Qu'est-ce que ça raconte ?
Jacques Schecroun nous dévoile un roman biographique ou une biographie romancée du célèbre philosophe. Appelez ça comme vous le voulez. Issu de la communauté juive portugaise d'Amsterdam, on rencontre Baruch
Spinoza dès son jeune âge jusqu'à sa vie d'adulte et son excommunication (herem). L'un des nombreux coups de génie de l'auteur, c'est le processus d'identification qu'il met en place en rendant son héros attachant en l'appelant par son diminutif, Bento.

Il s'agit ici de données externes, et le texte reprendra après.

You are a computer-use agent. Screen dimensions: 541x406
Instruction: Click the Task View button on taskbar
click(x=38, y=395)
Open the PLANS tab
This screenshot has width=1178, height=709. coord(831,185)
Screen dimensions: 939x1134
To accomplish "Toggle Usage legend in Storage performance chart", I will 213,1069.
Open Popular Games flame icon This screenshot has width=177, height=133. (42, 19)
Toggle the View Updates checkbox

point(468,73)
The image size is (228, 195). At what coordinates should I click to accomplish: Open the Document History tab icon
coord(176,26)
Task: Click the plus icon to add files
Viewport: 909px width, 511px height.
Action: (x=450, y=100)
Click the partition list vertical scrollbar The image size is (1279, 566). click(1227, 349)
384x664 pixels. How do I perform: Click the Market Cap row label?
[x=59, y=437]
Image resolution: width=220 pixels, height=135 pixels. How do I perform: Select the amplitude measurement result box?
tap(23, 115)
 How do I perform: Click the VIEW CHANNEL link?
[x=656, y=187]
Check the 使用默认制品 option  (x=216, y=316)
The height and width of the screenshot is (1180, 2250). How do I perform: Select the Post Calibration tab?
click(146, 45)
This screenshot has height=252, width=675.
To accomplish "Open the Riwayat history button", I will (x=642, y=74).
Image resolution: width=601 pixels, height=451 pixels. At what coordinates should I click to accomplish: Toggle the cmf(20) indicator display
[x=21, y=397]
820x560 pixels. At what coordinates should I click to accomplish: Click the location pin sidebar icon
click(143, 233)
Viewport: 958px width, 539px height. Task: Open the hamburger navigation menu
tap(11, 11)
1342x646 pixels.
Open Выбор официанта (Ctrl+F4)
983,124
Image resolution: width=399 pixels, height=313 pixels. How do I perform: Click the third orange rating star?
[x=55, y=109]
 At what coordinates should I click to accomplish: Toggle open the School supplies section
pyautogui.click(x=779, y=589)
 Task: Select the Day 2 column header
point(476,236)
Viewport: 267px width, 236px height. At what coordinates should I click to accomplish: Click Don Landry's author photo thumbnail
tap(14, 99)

Dans le Amsterdam du milieu du 17ème siècle, la communauté juive est composée des expulsés ou des réfugiés des villes et pays voisins mais surtout des « nouveaux chrétiens » ou « conversos », c'est-à-dire des juifs ibériques convertis de force au christianisme mais pratiquant le judaïsme en secret. Menacés par l'Inquisition et autres formes d'autorités, plusieurs familles sont contraintes de quitter l'Espagne ou le Portugal et de prendre la direction du nord avec les Provinces-Unies. Une terre réputée plus tolérante. C'est dans ce cadre que nous suivons les aléas de la vie de Bento
Spinoza.
C'est le grand plongeon dans le Amsterdam du 17ème siècle. On présente Barcuh « Bento »
Spinoza comme un futur grand rabbin. Sa parfaite connaissance de la Torah, son érudition et son questionnement permanent font de lui un personnage plus complexe qu'il n'y paraît. Mais alors qu'est-ce qui pousse un jeune homme au destin tout tracé à changer du tout au tout ? Bento s'intéresse à tout et à tout le monde, ce qui est à la fois sa force et sa faiblesse. En tant que force, c'est son envie d'ouverture sur le monde ou dans un premier temps vers la société amstellodamoise, les personnes d'un autre culte. En tant que faiblesse, il va être confronté à la méfiance de son père, des gens de sa communauté et forcément attirer la haine, la rancoeur et la colère de ceux-ci. le questionnement de
Spinoza fait étrangement écho avec ce que nous vivons. La défense de nos idéaux face à l'obscurantisme moderne. de quelques groupuscules.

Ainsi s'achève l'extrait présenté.